Tanda-tangan tersebut diserahkan atas permintaan Bupati Kepulauan Mentawai, Rinto Wardana pada pertemuan sebelumnya melalui penyampaian aspirasi Aliansi Masyarakat Adat Desa Betumonga di Kantor Dewan Perwakilan Daerah (DPRD) Kepulauan Mentawai, pada Selasa, (28/10/2025) yang lalu.
Dalam pertemuan tersebut Rinto meminta perwakilan Aliansi Masyarakat Adat Desa Betumonga untuk meminta tanda-tangan masyarakat dengan tujuan untuk lampiran pendukung persyaratan tuntutan Aliansi Masyarakat Adat Desa Betumonga ke pihak yang berwenang dalam hal ini adalah Panglima TNI, Menteri Kehutanan (Kemenhut RI), Menteri BPN/ATR, dan Komisi IV DPR RI.
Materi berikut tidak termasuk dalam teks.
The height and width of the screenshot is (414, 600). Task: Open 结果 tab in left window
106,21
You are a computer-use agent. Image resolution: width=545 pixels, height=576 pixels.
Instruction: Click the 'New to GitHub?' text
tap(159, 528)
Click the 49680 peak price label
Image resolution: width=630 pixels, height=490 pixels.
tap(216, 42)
Hak Tanah Adat, yang dikenal sebagai hak ulayat, adalah hak penguasaan tertinggi atas tanah yang dimiliki oleh masyarakat hukum adat. Hak ini bersifat komunal dan memberikan kewenangan kepada masyarakat adat untuk mengelola, memanfaatkan, dan melestarikan sumber daya alam di wilayahnya demi kelangsungan hidup mereka.
Pengakuan hak ulayat di Indonesia diatur dalam Pasal 3 UUD 1945 dan UUPA 1960, meskipun sering kali keberadaannya masih tumpang tindih dengan kepentingan Nasional dan memerlukan kepastian hukum lebih lanjut, misalnya melalui peraturan daerah.
Koordinator aksi, Mangasa mengatakan pihaknya sudah memenuhi permintaan Bupati terkait tanda-tangan masyarakat Desa Betumonga dan saatnya untuk menyerahkan hal tersebut kepada Bupati.